## Work to do
Reproduce the lines of the listing from the one containing "The height and" through the last line, inclusive, with "emoji picker" changed to "sticker panel" and nothing else altered.

## Input rows

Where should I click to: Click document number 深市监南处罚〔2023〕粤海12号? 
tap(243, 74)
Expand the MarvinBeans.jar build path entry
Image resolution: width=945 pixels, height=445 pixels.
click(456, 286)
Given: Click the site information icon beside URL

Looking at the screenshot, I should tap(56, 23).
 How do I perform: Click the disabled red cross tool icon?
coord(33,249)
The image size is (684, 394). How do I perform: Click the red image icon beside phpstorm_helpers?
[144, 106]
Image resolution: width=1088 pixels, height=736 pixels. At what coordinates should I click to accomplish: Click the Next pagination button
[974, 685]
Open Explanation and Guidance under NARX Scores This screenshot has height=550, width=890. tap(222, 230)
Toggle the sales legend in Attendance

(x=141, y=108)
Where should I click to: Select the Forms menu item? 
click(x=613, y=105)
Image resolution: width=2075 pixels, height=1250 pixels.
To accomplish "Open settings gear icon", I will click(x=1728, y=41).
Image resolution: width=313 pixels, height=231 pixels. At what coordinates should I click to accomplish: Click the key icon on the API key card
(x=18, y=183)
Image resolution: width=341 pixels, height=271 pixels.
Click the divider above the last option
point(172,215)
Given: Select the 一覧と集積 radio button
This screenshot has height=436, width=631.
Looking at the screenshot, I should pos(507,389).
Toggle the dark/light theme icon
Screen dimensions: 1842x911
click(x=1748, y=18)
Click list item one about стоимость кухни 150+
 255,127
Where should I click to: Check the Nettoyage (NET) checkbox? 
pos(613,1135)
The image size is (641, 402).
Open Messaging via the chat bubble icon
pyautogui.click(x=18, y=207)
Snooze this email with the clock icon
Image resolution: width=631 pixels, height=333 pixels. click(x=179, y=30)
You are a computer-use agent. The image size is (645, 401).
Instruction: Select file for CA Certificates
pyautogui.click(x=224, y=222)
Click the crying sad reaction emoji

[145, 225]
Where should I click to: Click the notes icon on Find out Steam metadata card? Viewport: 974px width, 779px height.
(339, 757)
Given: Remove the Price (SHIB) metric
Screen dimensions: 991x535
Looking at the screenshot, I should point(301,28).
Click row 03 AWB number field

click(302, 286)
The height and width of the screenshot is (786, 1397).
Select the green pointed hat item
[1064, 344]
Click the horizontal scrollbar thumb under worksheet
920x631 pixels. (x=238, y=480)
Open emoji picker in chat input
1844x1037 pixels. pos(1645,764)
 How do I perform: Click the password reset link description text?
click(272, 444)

## The result
The height and width of the screenshot is (786, 1397).
Select the green pointed hat item
[1064, 344]
Click the horizontal scrollbar thumb under worksheet
920x631 pixels. (x=238, y=480)
Open sticker panel in chat input
1844x1037 pixels. pos(1645,764)
 How do I perform: Click the password reset link description text?
click(272, 444)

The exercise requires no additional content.